» WRITTEN EXERCISE:
Reproduce all the records with each "red line" switched to "green line" and everything else kept the same, leaving out the pictures.

» RECORDS FOR THE EXERCISE:
== == ==

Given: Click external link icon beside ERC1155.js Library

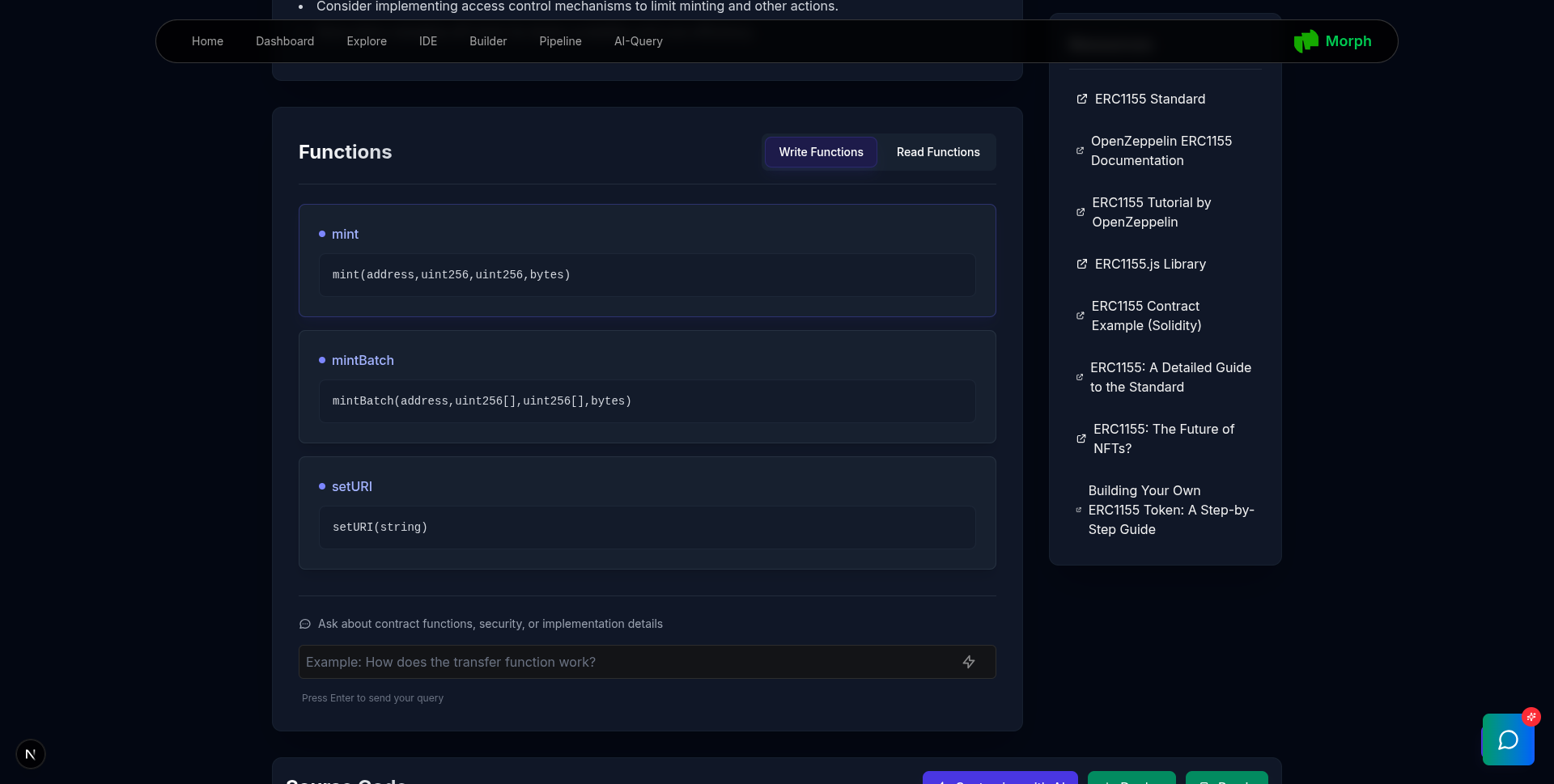Looking at the screenshot, I should pos(1081,264).
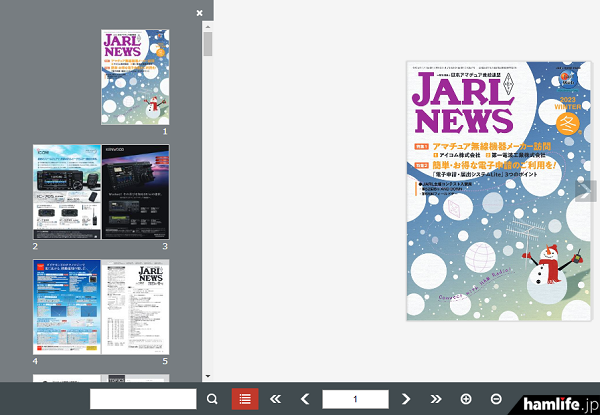The width and height of the screenshot is (600, 415).
Task: Click the page number input box
Action: (355, 399)
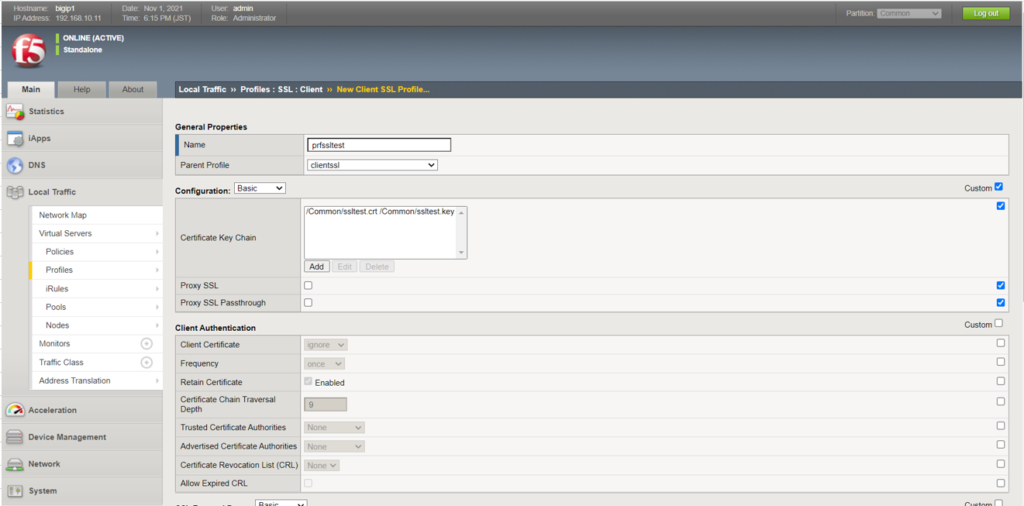1024x506 pixels.
Task: Open the Partition dropdown
Action: [908, 13]
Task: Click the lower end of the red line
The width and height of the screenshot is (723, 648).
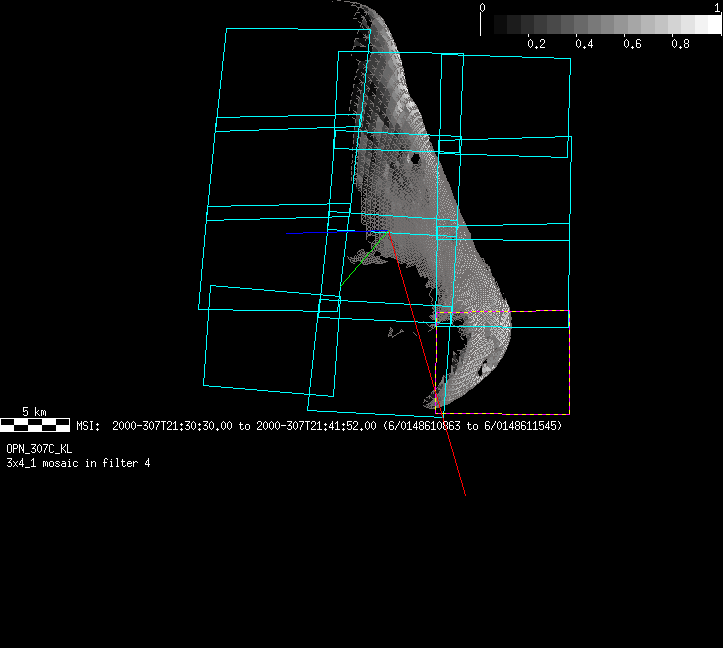Action: tap(464, 492)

== == ==

» ANSWER TO THE PROBLEM:
Given: Click external link icon beside ERC1155.js Library

Looking at the screenshot, I should pos(1081,264).
The width and height of the screenshot is (600, 415).
Task: Click the page number input box
Action: (355, 399)
1024x506 pixels.
Task: Open the Partition dropdown
Action: [908, 13]
Task: Click the lower end of the green line
The width and height of the screenshot is (723, 648).
Action: tap(464, 492)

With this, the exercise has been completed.